Five themes pertaining to the impact that these delays and denials had on patients emerged from the analysis:

  1. “negative emotions and heightened anxiety;
  2. missed work and school and negative financial impacts;
  3. significant impact on family life and friends;
  4. avoidance of a broad spectrum of activities that may trigger angioedema symptoms; and
  5. more frequent HAE attacks leading to ED visits and hospitalizations.”

“Patients really commented that the fear and anxiety of losing access to their medications and going back to not having access was very difficult,” Arora said.

Swells kept one patient from being able to work at their physical, hands-on job, resulting in a loss of income. Due to triggering easily and often, another patient likened being without medication to living “in a bubble.”

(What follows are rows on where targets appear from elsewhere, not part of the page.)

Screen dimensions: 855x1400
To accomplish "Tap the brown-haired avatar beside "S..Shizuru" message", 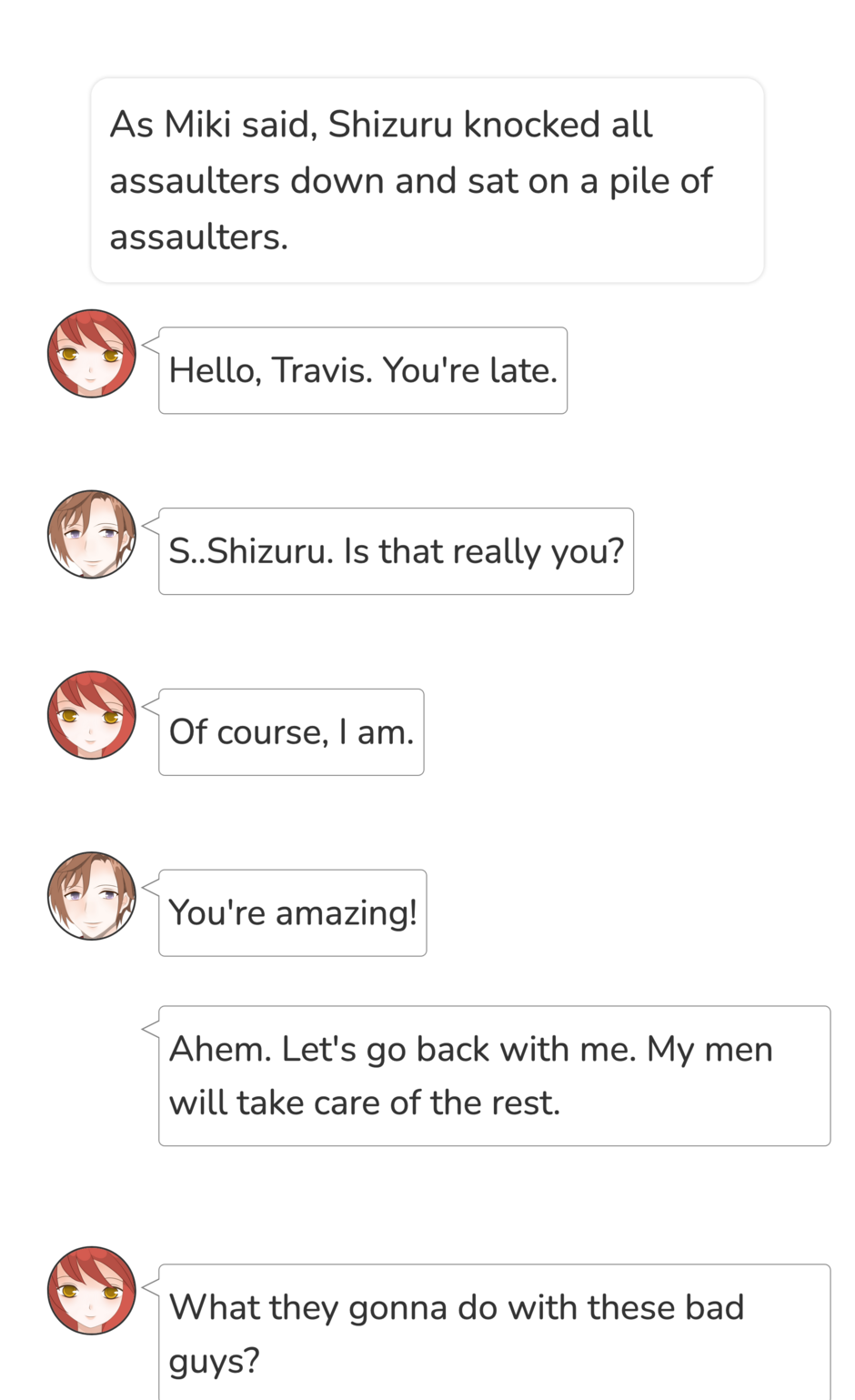I will (x=91, y=534).
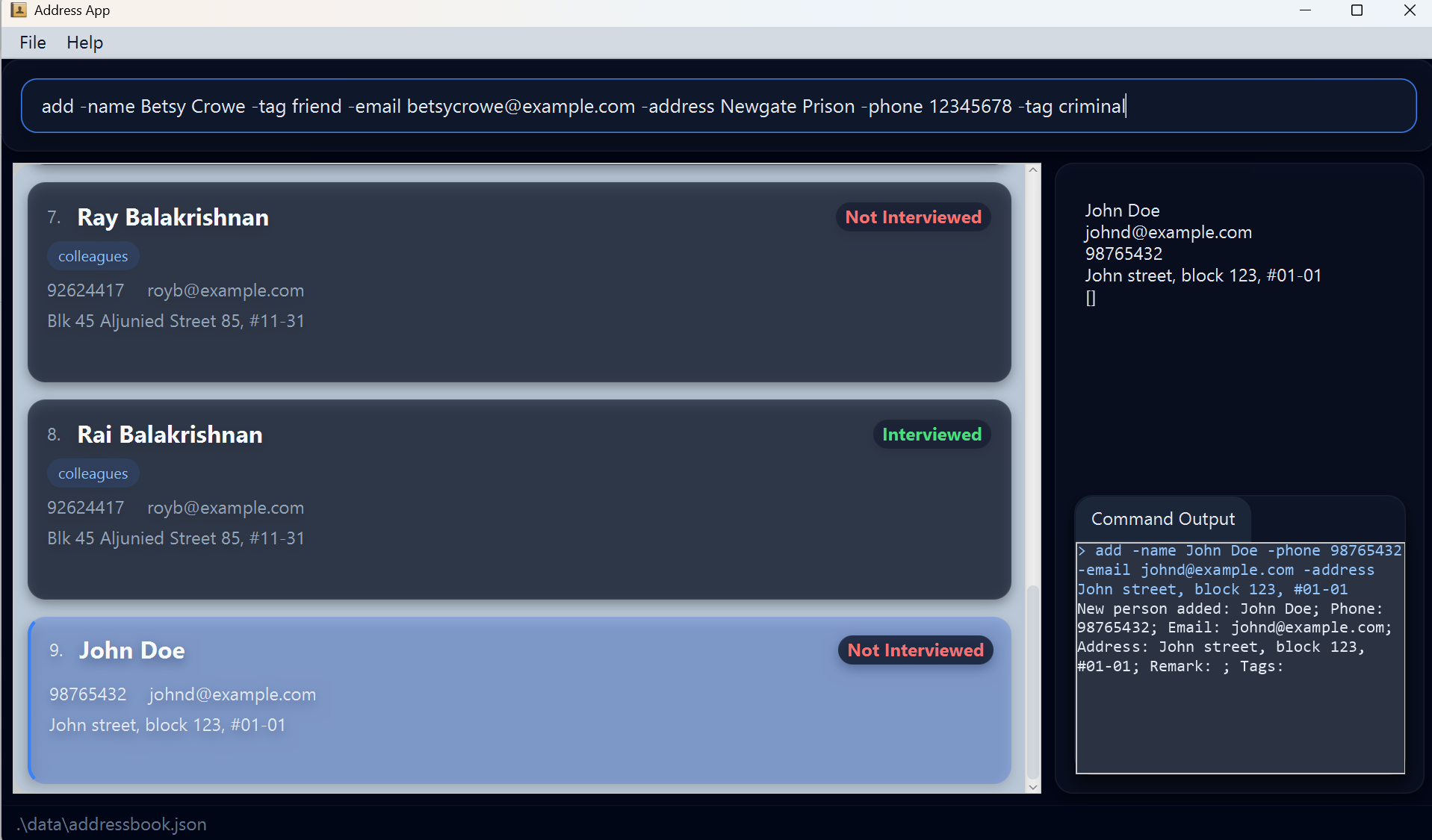The image size is (1432, 840).
Task: Maximize the Address App window
Action: click(1357, 10)
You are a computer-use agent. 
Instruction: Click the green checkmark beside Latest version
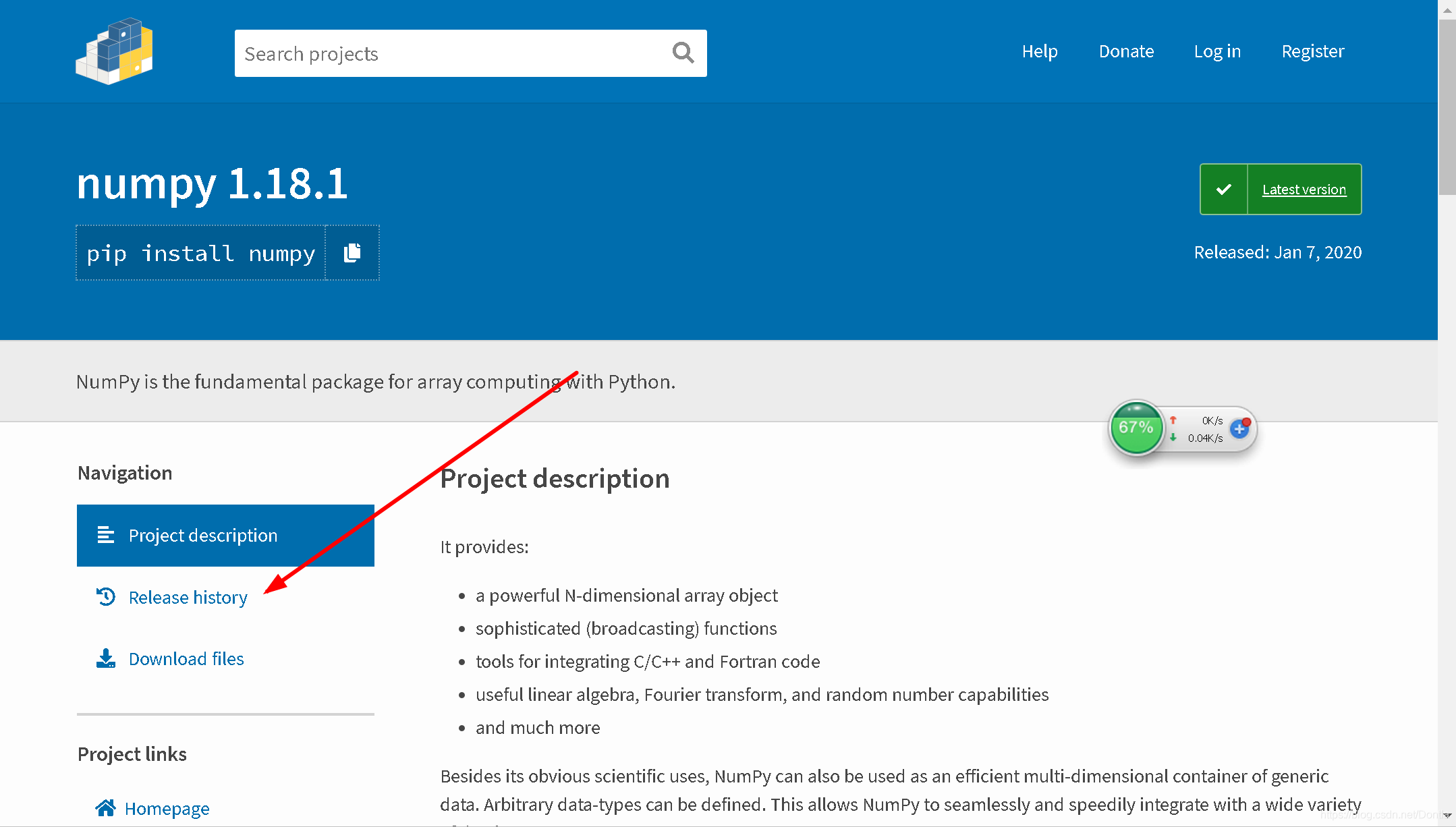[1223, 190]
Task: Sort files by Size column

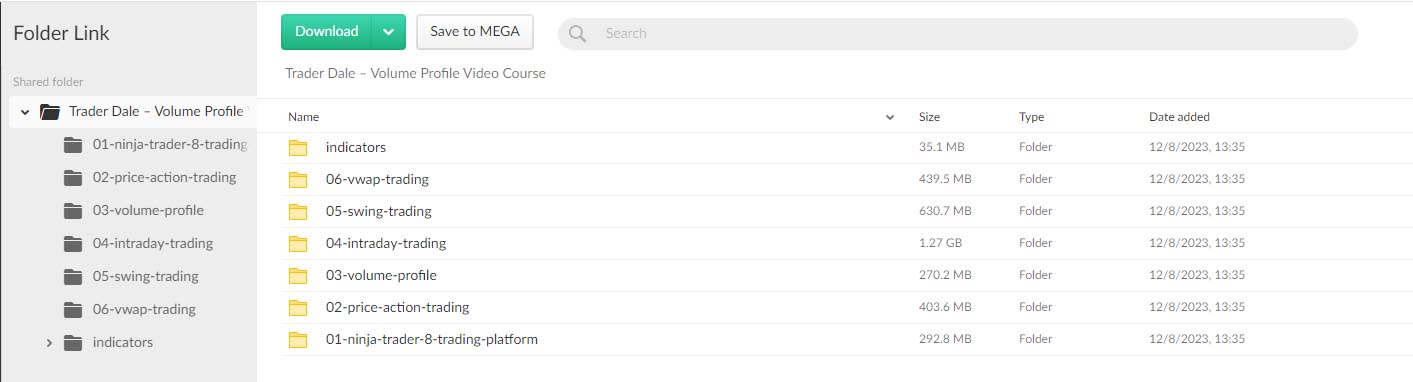Action: pos(929,117)
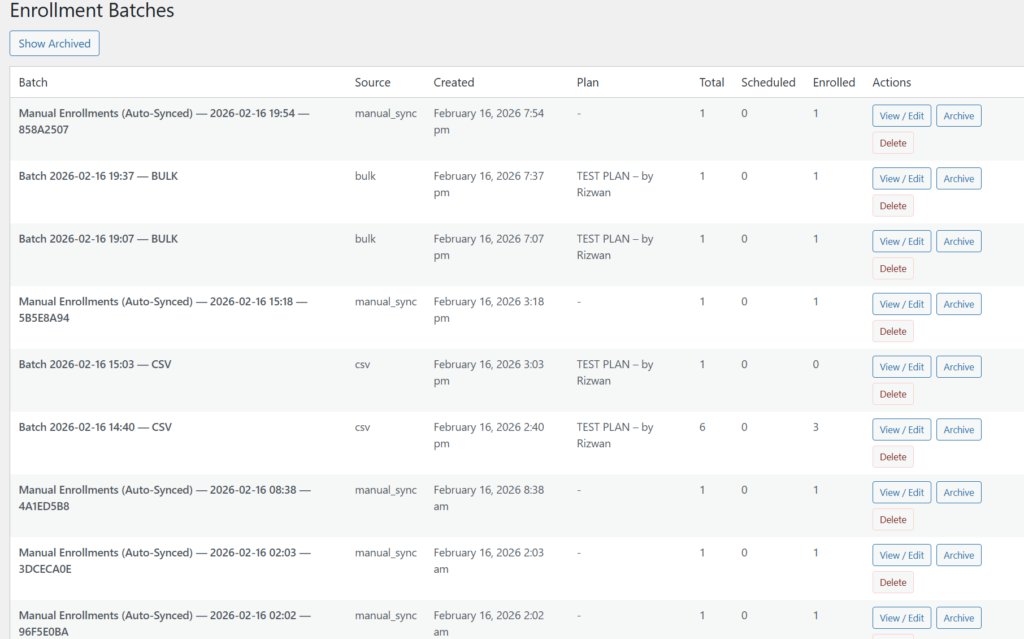
Task: Delete the 19:37 BULK batch
Action: point(892,206)
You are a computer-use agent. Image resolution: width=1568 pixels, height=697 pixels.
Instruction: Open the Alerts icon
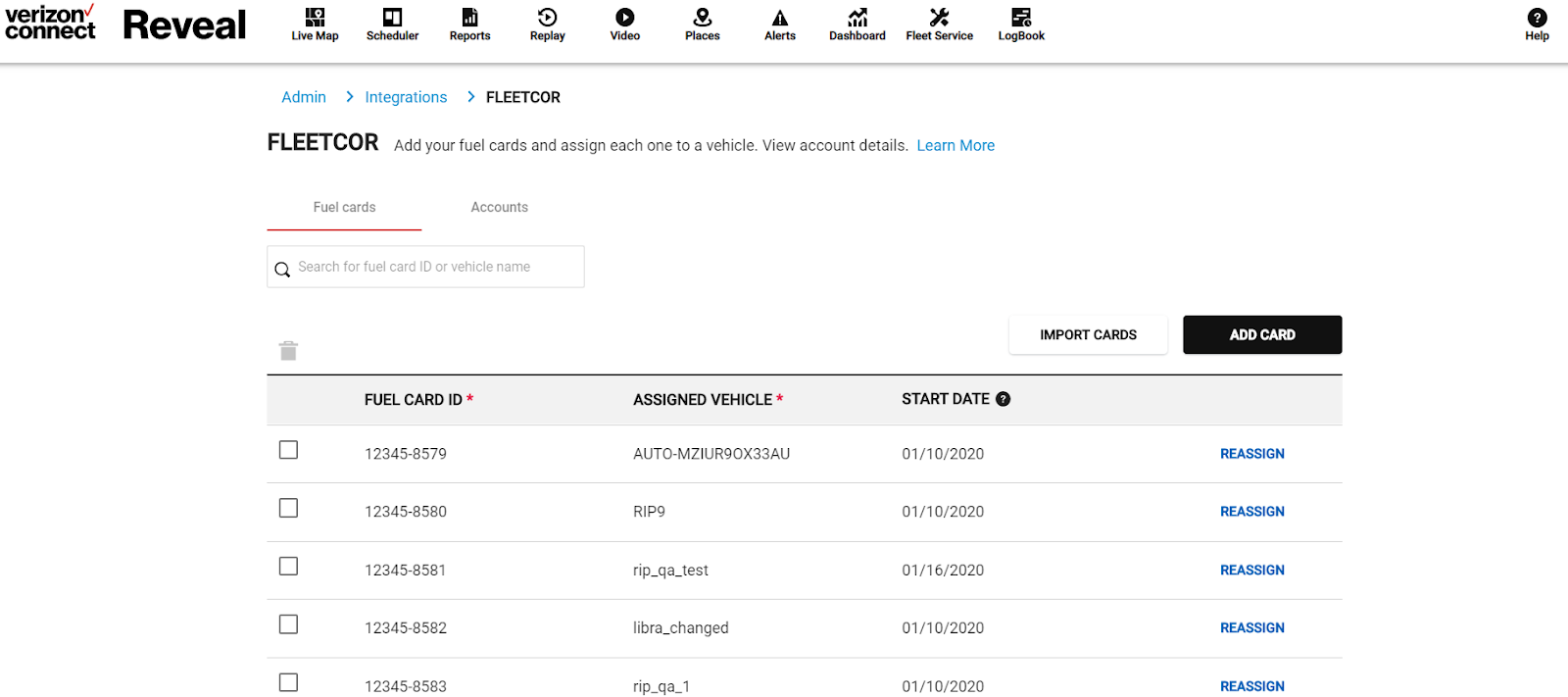(x=780, y=18)
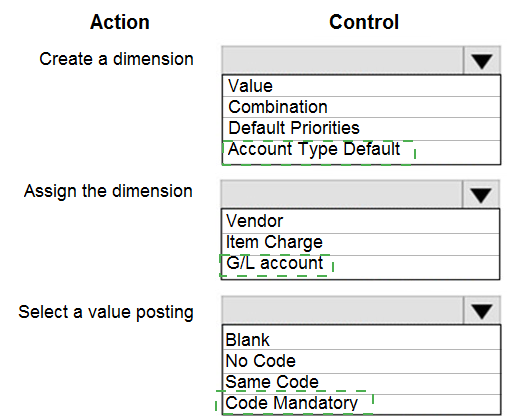This screenshot has height=420, width=507.
Task: Select the Value option
Action: pyautogui.click(x=361, y=86)
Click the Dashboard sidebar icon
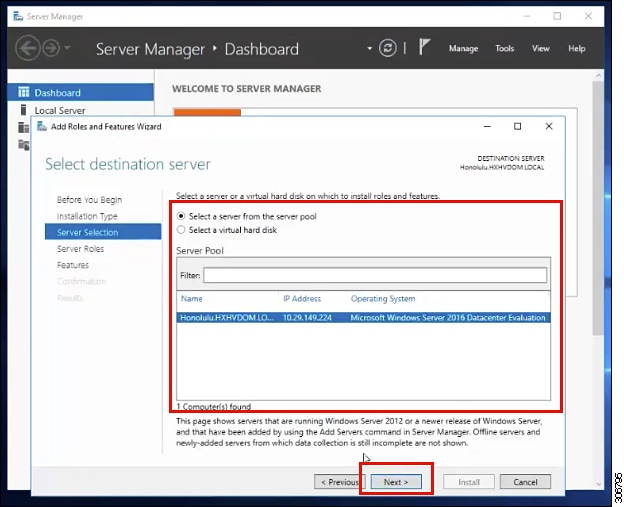The width and height of the screenshot is (624, 507). click(23, 92)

Similarly, five themes pertaining to what patients had to endure to regain access to HAE medications also emerged:

  1. insurance company requirements to try alternative medications that often do not work, or step therapy;
  2. needing prior authorization frequently, as well as repeated lab work;
  3. exorbitant amount of time communicating with insurance companies, pharmacies and doctor’s offices;
  4. minimal notice when changes occurred with insurance; and
  5. varied support sources, such as family, drug company programs, physician offices and the Hereditary Angioedema Association.

“It’s frustrating because it’s a genetic disorder. My genes have not changed from the day I was born. So why am I doing this every 3 months?” one patient said.

Another patient likened the 40 hours a week spent on the phone to get approval as “a full-time job.”

Recommendations

“The insurance delays and denials for HAE medications had significant impacts on patients’ physical health, mental health, workforce productivity and family life,” Arora said. “The negative impact of delays and denials points to a need for change in insurance company policies and practices.”

The researchers urged insurance companies to define clinical criteria for drug approval, make these criteria transparent, and provide them in an easily accessible format to prevent delays in care.

Also, the researchers called on insurance companies to streamline the process for obtaining insurance authorization and improve clarity for patients and their care teams.

“It’s particularly important that patients and doctors receive sufficient advance notice of formulary changes to allow time for an appeal or a therapy change,” Arora said.